##### MATERIAL FOR THE TASK #####

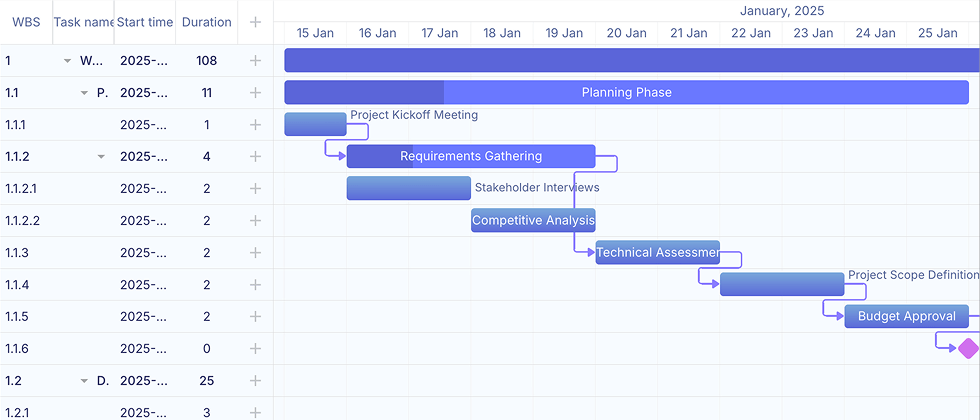
Task: Click the plus icon in row 1.1.6
Action: click(255, 349)
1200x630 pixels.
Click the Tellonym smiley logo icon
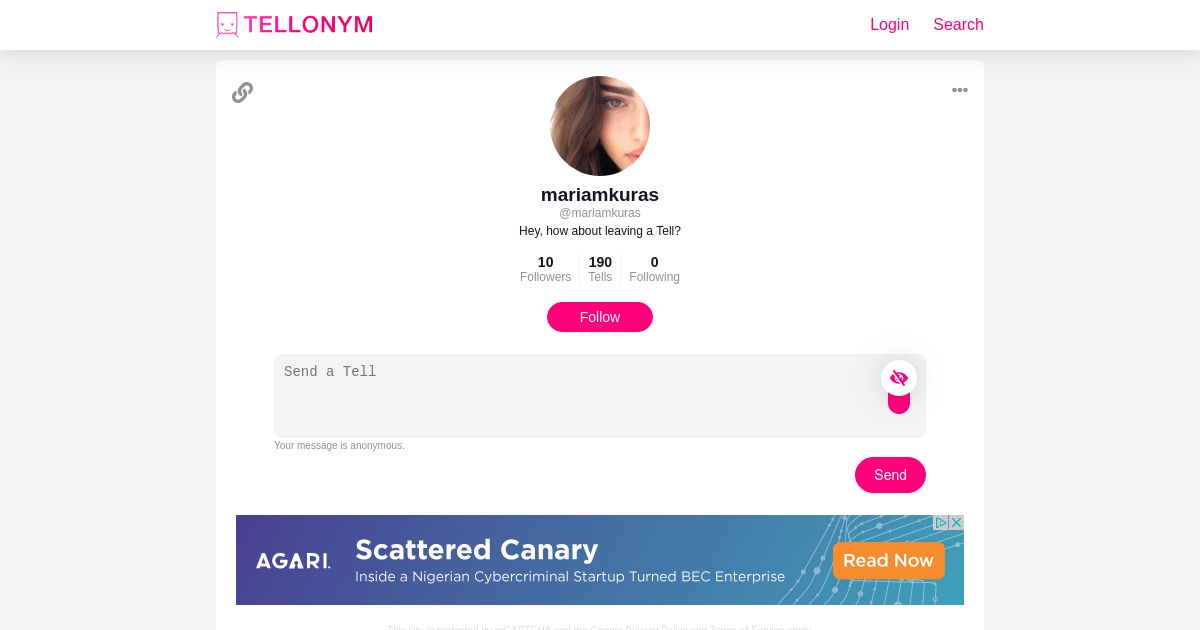click(x=227, y=25)
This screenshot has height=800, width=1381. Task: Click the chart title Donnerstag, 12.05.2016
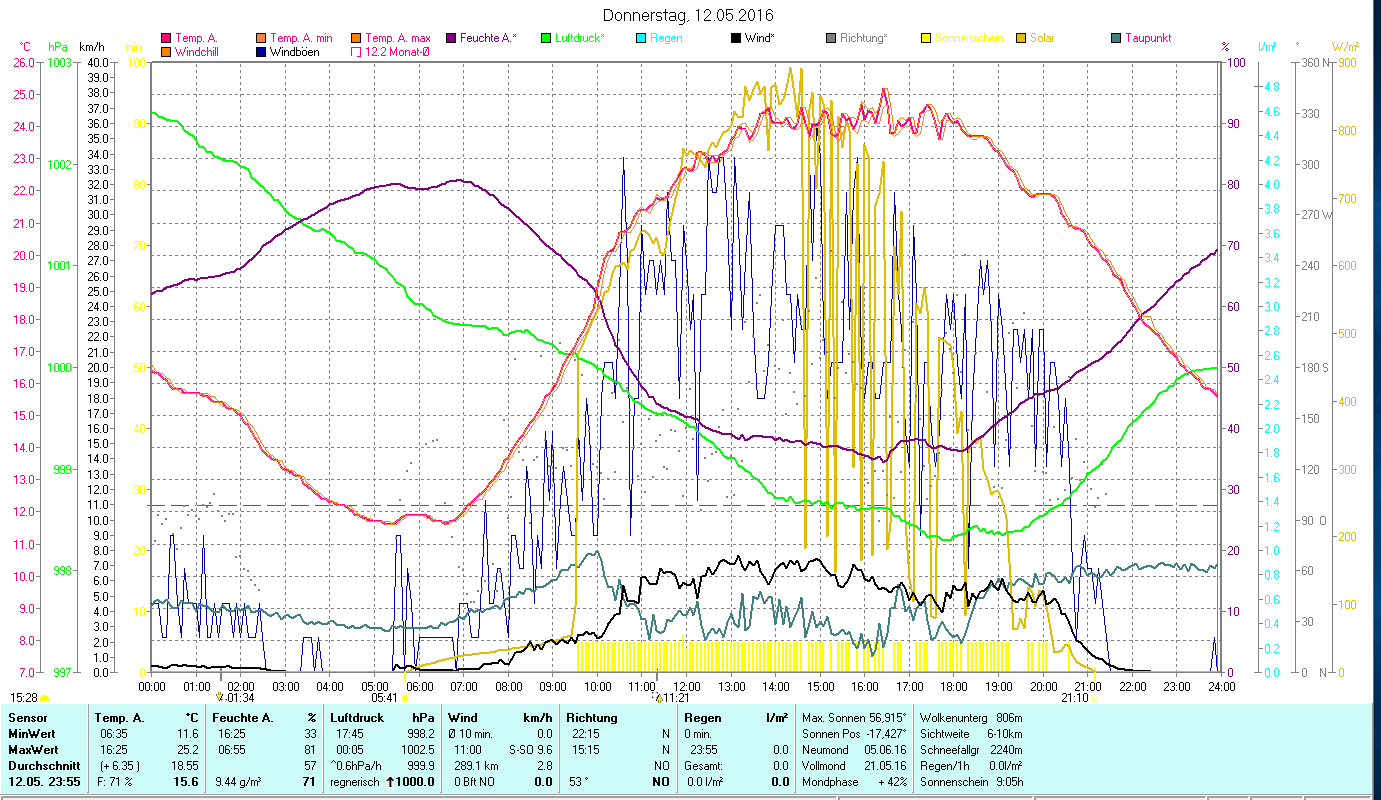pyautogui.click(x=688, y=16)
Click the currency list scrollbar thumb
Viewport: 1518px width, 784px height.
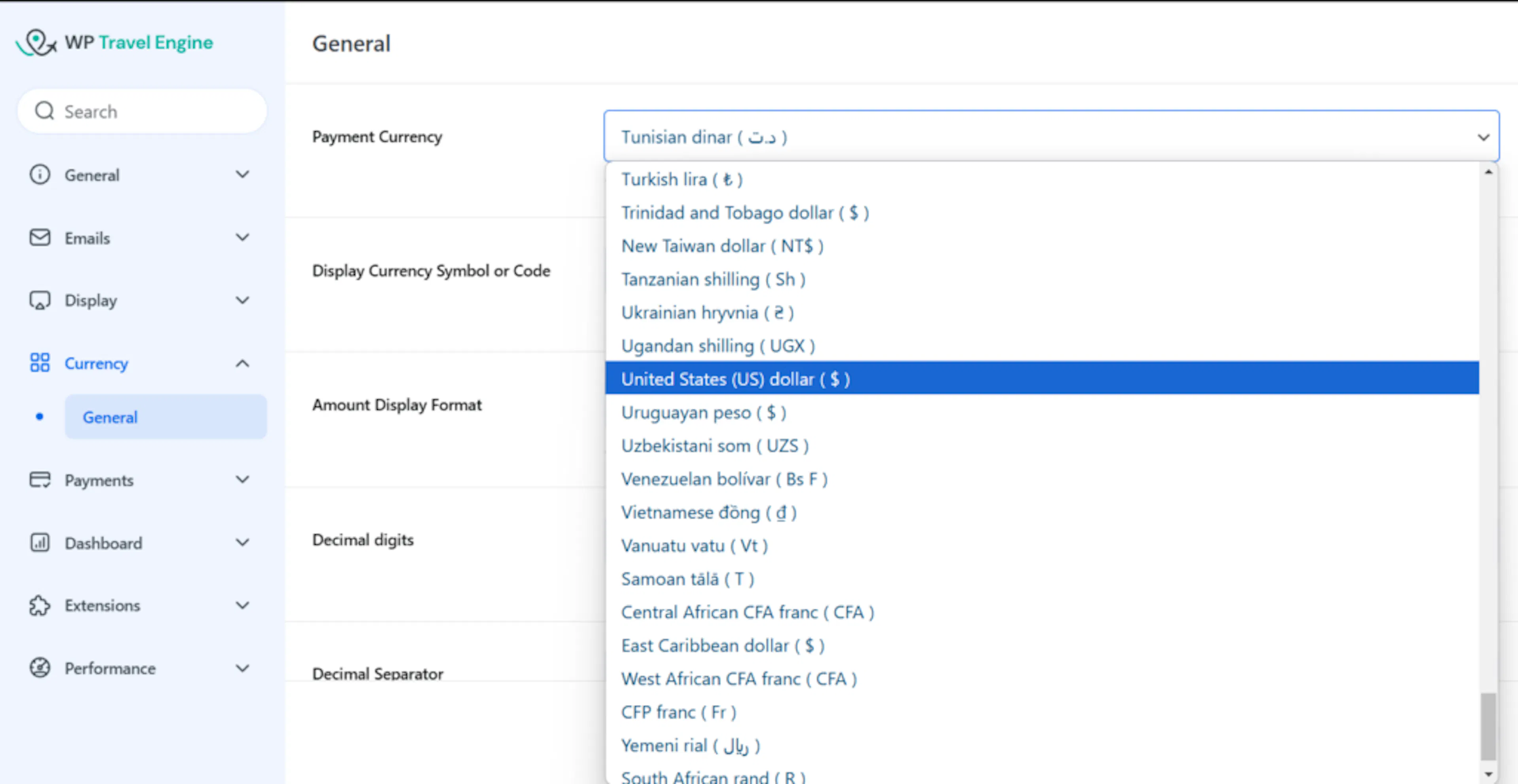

#####

WORK INSTRUCTIONS →
Write out all of the material above verbatim, leaving out the pictures.

FINISHED EXERCISE →
Task: Click the plus icon in row 1.1.6
Action: click(255, 349)
1200x630 pixels.
Click the Tellonym smiley logo icon
click(x=227, y=25)
This screenshot has height=800, width=1381. Task: Click the chart title Donnerstag, 12.05.2016
pyautogui.click(x=688, y=16)
Click the currency list scrollbar thumb
Viewport: 1518px width, 784px height.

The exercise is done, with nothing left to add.